This inspection took place on 6 December 2016. The provider was given 48 hours’ notice because the location was a small care home for adults who are often out during the day and we needed to be sure that someone would be in.
Solent Lodge is a four bedroomed house in a residential area. The service can accommodate up to four people with learning and physical disabilities. There is a lounge, dining room and kitchen and each person had their own individualised room. There were four people living in the home at the time of the inspection.
The service had a registered manager in place. A registered manager is a person who has registered with the Care Quality Commission to manage the service. Like registered providers, they are ‘registered persons’. Registered persons have legal responsibility for meeting the requirements in the Health and Social Care Act 2008 and associated Regulations about how the service is run.
Appropriate checks were not always being done to ensure that medicines were stored correctly. There was insufficient guidance for staff about administering medicines that were to be given ‘as required’ and there were some gaps in the medicine administration records.
Staff had received medicines training but had not had their competency checked regularly.
There were some systems in place for monitoring and assessing the safety and quality of the service but they had not picked up on the issues that we found.
There were systems and processes in place to protect people from the risk of harm. Staff had received safeguarding training and were aware of the action they should take if they suspected abuse was taking place. Staff were aware of whistle blowing procedures and all said they felt confident to report any concerns without fear of recrimination. The registered provider had up to date safeguarding and whistle blowing policies in place and information on how to report any concerns was displayed within the service. The safeguarding policy was also discussed with people using the service and was available in an easy read format.

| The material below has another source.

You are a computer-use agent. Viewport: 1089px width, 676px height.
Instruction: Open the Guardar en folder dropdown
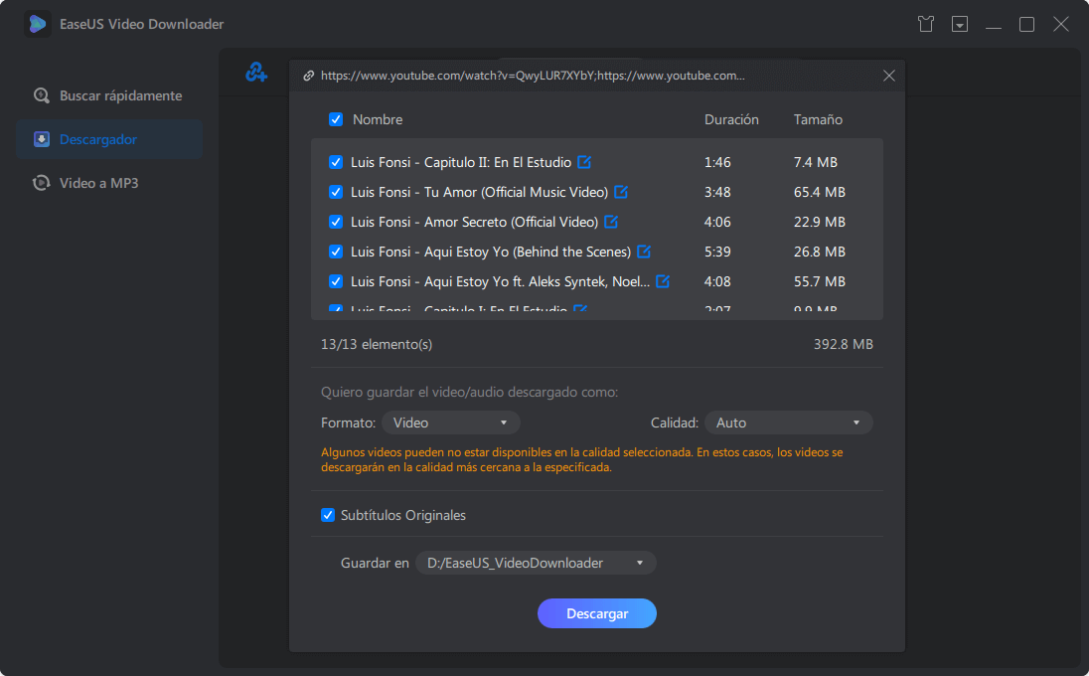(536, 563)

There were sufficient numbers of staff on duty in order to meet the needs of people who used the service. There was a contingency plan in place in case of an emergency and either the registered manager or deputy manager were on call for every shift.
We found that safe recruitment and selection procedures were in place and appropriate checks had been undertaken prior to staff starting work. The checks included obtaining references from previous employers and disclosure and barring service checks to ensure that staff were safe to work with vulnerable people.

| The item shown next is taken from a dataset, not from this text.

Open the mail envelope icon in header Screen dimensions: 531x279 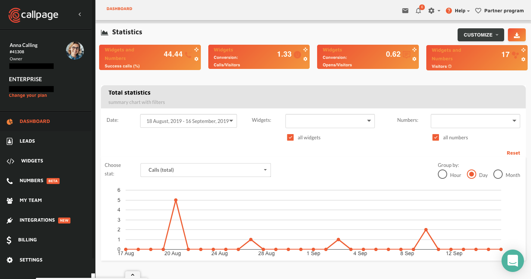click(x=405, y=11)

We saw that environmental risk assessments had been carried out. Safety checks and certificates were in place for items that had been serviced and checked such as fire equipment, gas and electrical safety.
Staff received appropriate training and demonstrated that they had the skills and knowledge to provide support to the people they cared for. Staff received some supervision but these meetings were not as frequent as the registered provider’s guidance stipulated. Despite this staff were in regular contact with the management team and felt supported. Further training is being undertaken by the deputy manager in an effort to improve the formal supervision process.

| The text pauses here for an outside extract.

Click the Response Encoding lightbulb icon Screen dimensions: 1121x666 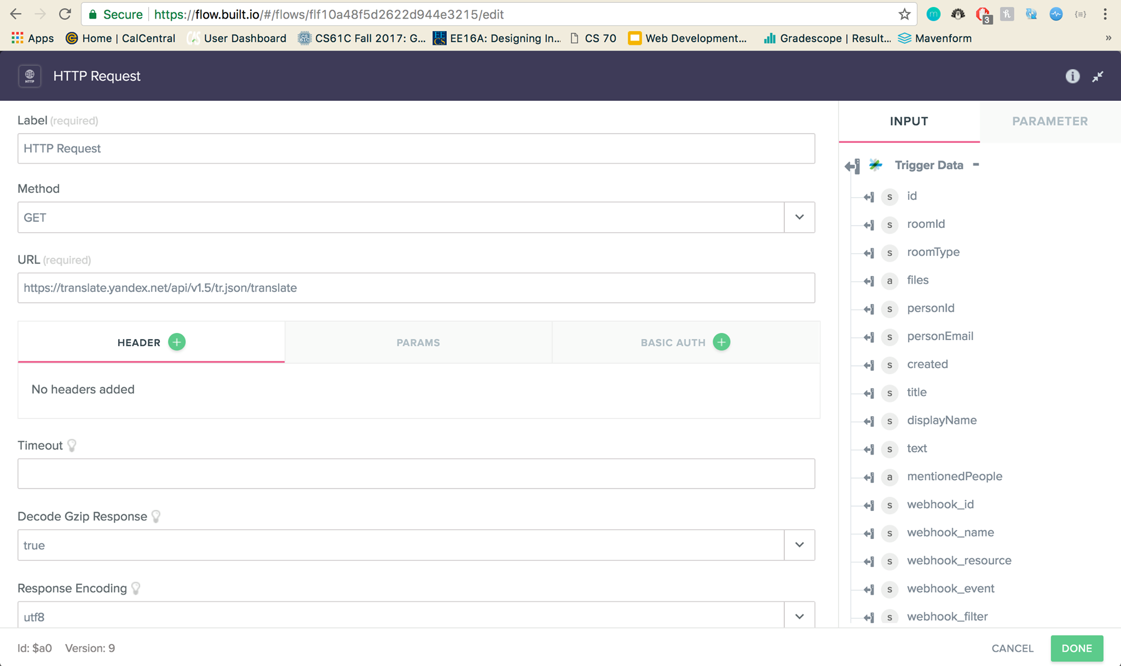pos(136,588)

Staff understood the requirements of the Mental Capacity Act (2005) and the Deprivation of Liberty Safeguards which meant they were working within the law to support people who may lack capacity to make their own decisions.
The records we viewed showed us that people had appropriate access to health care professionals such as dentists and opticians and had annual health checks with their GP.
We saw that people were provided with a choice of healthy food and drinks to help ensure their nutritional needs were met. People were involved in the menu planning and shopping and staff were happy to accommodate changes to the menu if people requested it. People’s weight was monitored and portions monitored to avoid weight gain.
During our inspection we saw people engaged with staff in a positive way and there was a relaxed and homely feel around the service. From our observations it was clear that staff knew the people who lived at the service well and we saw that they responded to their care needs in a kind and calm way. Staff were observed to be caring and respected people’s privacy and dignity.
We observed that people were encouraged to be independent and to participate in a variety of activities that were meaningful to them. People were supported to go out into the local community on a regular basis and also went on day trips and holidays of their choice.
We looked at people’s support plans and found that they covered all aspects of care but the inclusion of greater detail would ensure they were more person centred.
We spoke with staff who told us they felt supported by the registered manager. The registered manager told us they felt supported by the registered provider however they were not receiving regular supervision or appraisal. Throughout our visit we saw that people who used the service and staff were comfortable and relaxed with the registered manager and each other.
We found two breaches of the Health and Social Care Act 2008 (Regulated Activities) Regulations 2014. These related to the proper and safe management of medicines, effective auditing and quality assurance. You can see what action we told the provider to take at the back of the full version of the report.